• [Data shown]
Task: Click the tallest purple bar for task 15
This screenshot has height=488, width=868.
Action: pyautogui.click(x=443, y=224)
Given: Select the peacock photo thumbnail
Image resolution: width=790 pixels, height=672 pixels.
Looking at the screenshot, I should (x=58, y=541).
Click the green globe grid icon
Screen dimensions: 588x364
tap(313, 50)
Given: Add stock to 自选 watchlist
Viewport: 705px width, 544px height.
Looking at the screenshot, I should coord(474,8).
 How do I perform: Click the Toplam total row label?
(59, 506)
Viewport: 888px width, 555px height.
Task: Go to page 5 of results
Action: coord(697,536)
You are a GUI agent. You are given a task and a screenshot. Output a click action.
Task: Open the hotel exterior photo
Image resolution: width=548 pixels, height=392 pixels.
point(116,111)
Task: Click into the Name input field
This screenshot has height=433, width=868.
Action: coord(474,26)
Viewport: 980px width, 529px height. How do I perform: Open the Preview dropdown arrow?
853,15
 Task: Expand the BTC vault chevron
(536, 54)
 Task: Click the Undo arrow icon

• [Exercise details] Every line of the listing should be printed again exactly.

• [Solution to the problem]
Task: Click the tallest purple bar for task 15
This screenshot has height=488, width=868.
Action: pyautogui.click(x=443, y=224)
Given: Select the peacock photo thumbnail
Image resolution: width=790 pixels, height=672 pixels.
Looking at the screenshot, I should (x=58, y=541).
Click the green globe grid icon
Screen dimensions: 588x364
tap(313, 50)
Given: Add stock to 自选 watchlist
Viewport: 705px width, 544px height.
Looking at the screenshot, I should coord(474,8).
 How do I perform: Click the Toplam total row label?
(59, 506)
Viewport: 888px width, 555px height.
Task: Go to page 5 of results
Action: coord(697,536)
You are a GUI agent. You are given a task and a screenshot. Output a click action.
Task: Open the hotel exterior photo
Image resolution: width=548 pixels, height=392 pixels.
point(116,111)
Task: Click into the Name input field
This screenshot has height=433, width=868.
Action: coord(474,26)
Viewport: 980px width, 529px height. How do I perform: Open the Preview dropdown arrow?
853,15
 Task: Expand the BTC vault chevron
(536, 54)
 Task: Click the Undo arrow icon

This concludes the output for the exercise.